A reasonable yield accompanied by solid business fundamentals, avoids the noise in everyday markets. Analysts and investors often look to stock prices in forming an assessment of value. In turn being anchored by them.
Investors love exceptional stories from management teams. It imbues a sense of optimism and hope akin to purchasing a big draw lottery ticket. As droves of investors catch on to the story, stock prices can climb sharply, and any semblance of reasonable valuation or margin of safety vanquished. This happens far too often for a market perceived by historical standards to be efficient, due to fundamental human psychologies of hope and greed. Dividend investing can put a check on, but not cure for this.
Companies which pay dividends are financially stronger and better poised for long-term growth
Dividend Aristocrats, companies which have increased dividends every year for at least 25 consecutive years, are often among the most stable and best performing companies. Consistent raising of dividends over long periods is indicative of strong earnings and cash-flow growth. Policies of sound financial management are institutionalized within these firms and endure management changes.
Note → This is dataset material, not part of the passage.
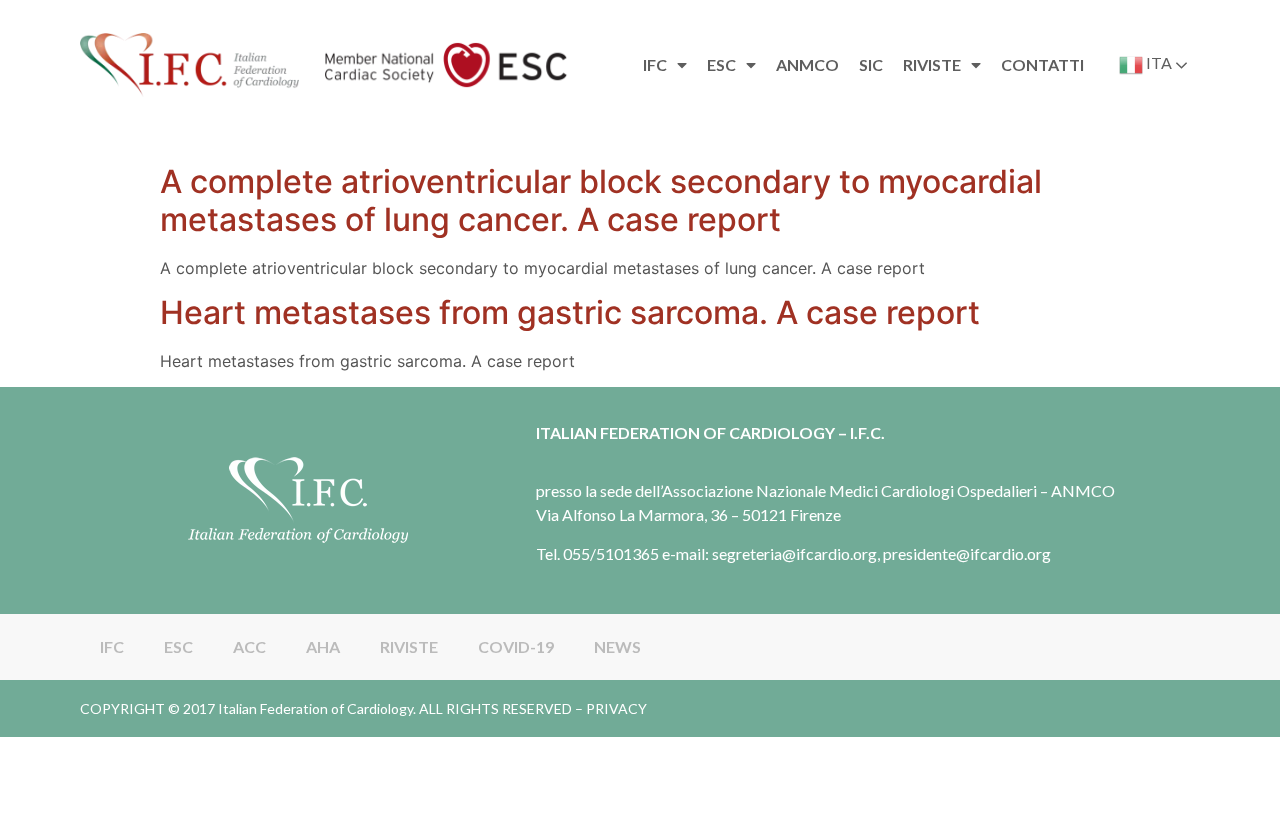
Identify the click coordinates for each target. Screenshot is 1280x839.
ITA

Chart 1: Dividend Aristocrats vs S&P 500
Returns of Dividend Aristocrats’ have outperformed the broader S&P 500 companies by 1.24% per year since January 2008. In fact, a longer time horizon going back to 1986 reveals an out-performance of close to 3% per year, with less volatility.
The psychology of investors during bear markets is another big plus for dividend investing. Many investors when faced with constant market decline, will unload their shares at fire sale prices and take huge losses in the process. It is after all, very difficult to fight the panic and stay rational during times of duress. Receiving constant and growing dividends may provide some comfort and prevent you from hitting the “I quit” button too soon. This I would argue, offers the greatest value for the average investor.
It helps us achieve real diversification
Investors have a strong familiarity bias. We are more likely to invest into household names such as Google, Facebook and Microsoft as we feel their presence through our daily engagements and news media. This leads to over-concentration in a select group of industries, most notably technology and consumer discretionary and reduces the effectiveness of a diversified strategy. Inter-sector correlations are among the strongest, so having 100 holdings in the technology sector may have little diversification effect.
Because high dividend yields are often found in the utilities, telecommunications, REITs and consumer staples sectors, by including dividend investing in our overall strategies, we are investing in less cyclical sectors with lower correlations and betas to the broader market. Hence, achieving broad portfolio diversification.
Chart 2: Sector Dividend Yields
Chart 3: Sector Betas
But beware dividend “traps”
Not all dividend stocks are the same. Beware those which yield a dividend much higher than their industry’s average. Often, the business has just suffered a major setback or is in structural decline, leading to a share price plunge and hence, a high dividend yield. If the business continues to perform poorly, a high dividend yield will not offset the fall in share price. And eventually, the dividend will be reduced or eliminated altogether. For example, General Electric, a dividend investors’ darling and whose stock yielded close to 5%, was eventually forced to cut its dividend by 50% due to cash flow problems and business decline. It’s stock price at the time was already in steady decline.
Another key metric to observe is the company’s debt-to-equity and payout ratios. A company with a very high debt-to-equity ratio relative to their sectors, may be more vulnerable to financial shocks and liquidity events. Companies with very high payout ratios may be unable to sustain the same rate of dividends, unless their earnings are inherently very stable or anticipate high growth rates. Conversely, companies with low debt-to-equity and payout ratios are better poised to increase dividends in the future.
Incorporate stable and growing companies with reasonable dividend yields in your income portfolio
Dividend investing can be rewarding, provided one isn’t too greedy. Be suspicious of very high yields and high debt levels, understand the sustainability of the business model and focus not only on current yields but potential future yields before moving in.
The dividend approach is ultimately about selecting good-quality, stable companies with strong cash flow generation, that provide regular and growing income streams to meet expenses, and comfort during market meltdowns. Only by weeding out the traps and pitfalls can the dividend investor’s goal be achieved.